Fintech 1/3 reduction in errors

AI Bookkeeper: Going Back to the Core

Client

A leading fintech in Asia, serving >500k SMB customers.

Challenge

The company had launched several AI-powered features, but engagement and trust were low. Key issues surfaced:

Redundancy: Some features were replicable by copy-pasting into ChatGPT.
Low impact: Many “nice-to-haves” failed to address real pain points.
Neglected core: The bookkeeping automation — used millions of times per month — had plateaued. Over one-third of transactions were misclassified, forcing many manual checks. Labels were unreliable, free-text bank descriptions cryptic and sparse, and the feature had been overshadowed by “shiny” GenAI experiments.

Objective

Reframe the problem: instead of chasing peripheral GenAI demos, double down on the AI-driven bookkeeping — the one feature with 100M+ annual uses.

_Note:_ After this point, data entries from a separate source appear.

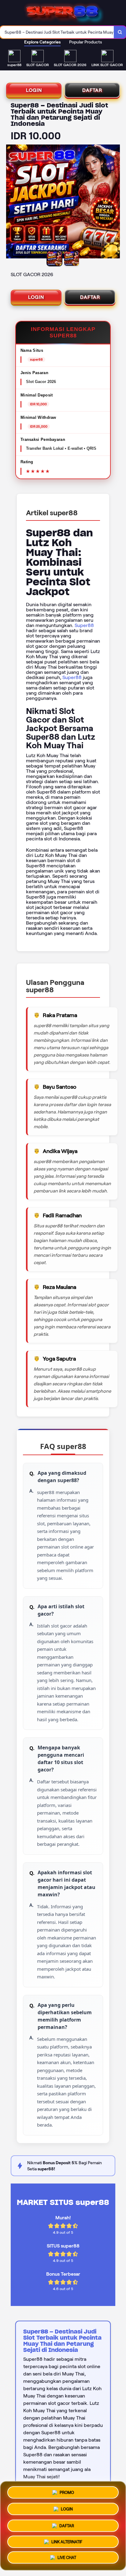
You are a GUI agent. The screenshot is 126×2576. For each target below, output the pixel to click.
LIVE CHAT (66, 2557)
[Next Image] (115, 202)
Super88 (84, 625)
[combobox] (57, 32)
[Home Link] (63, 13)
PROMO (67, 2490)
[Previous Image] (11, 202)
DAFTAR (92, 90)
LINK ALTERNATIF (66, 2540)
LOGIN (34, 90)
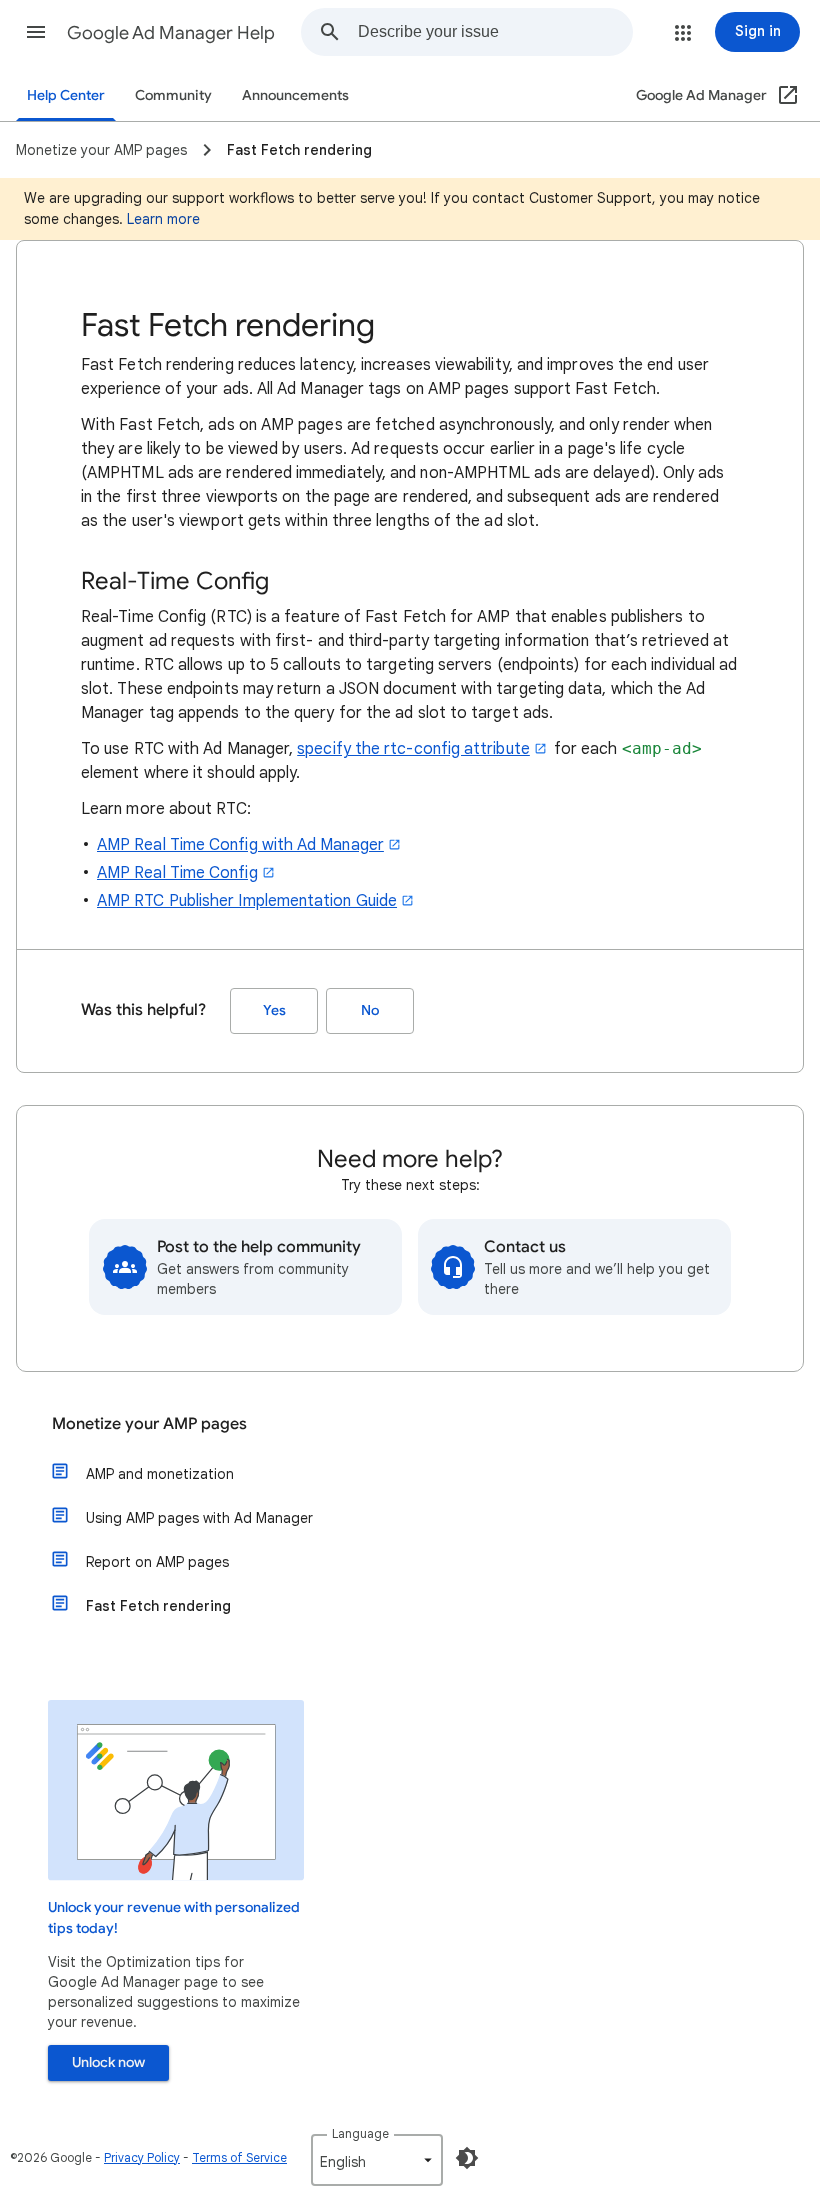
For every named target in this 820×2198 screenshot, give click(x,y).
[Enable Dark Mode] (467, 2158)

Align leadership on a north star of “driving manual checks to zero” (a practical user-focused goal), with staged milestones:

+5% accuracy lift in 6 weeks with two ML engineers.
Another +5% to warrant a partial rollout.
Deliver 1–2 AI-driven features that feel essential, not optional — making the product indispensable.

Approach

Deep discovery
- Conducted interviews with users, product managers, marketing, C-suite, and ex-employees.
- Ran hands-on product testing to feel the friction directly.
- Analyzed usage logs to see where the existing system fails.
System redesign
- Replaced brittle manual rules with rule-induction algorithms that learned per-user rules (critical since transaction classification varies widely).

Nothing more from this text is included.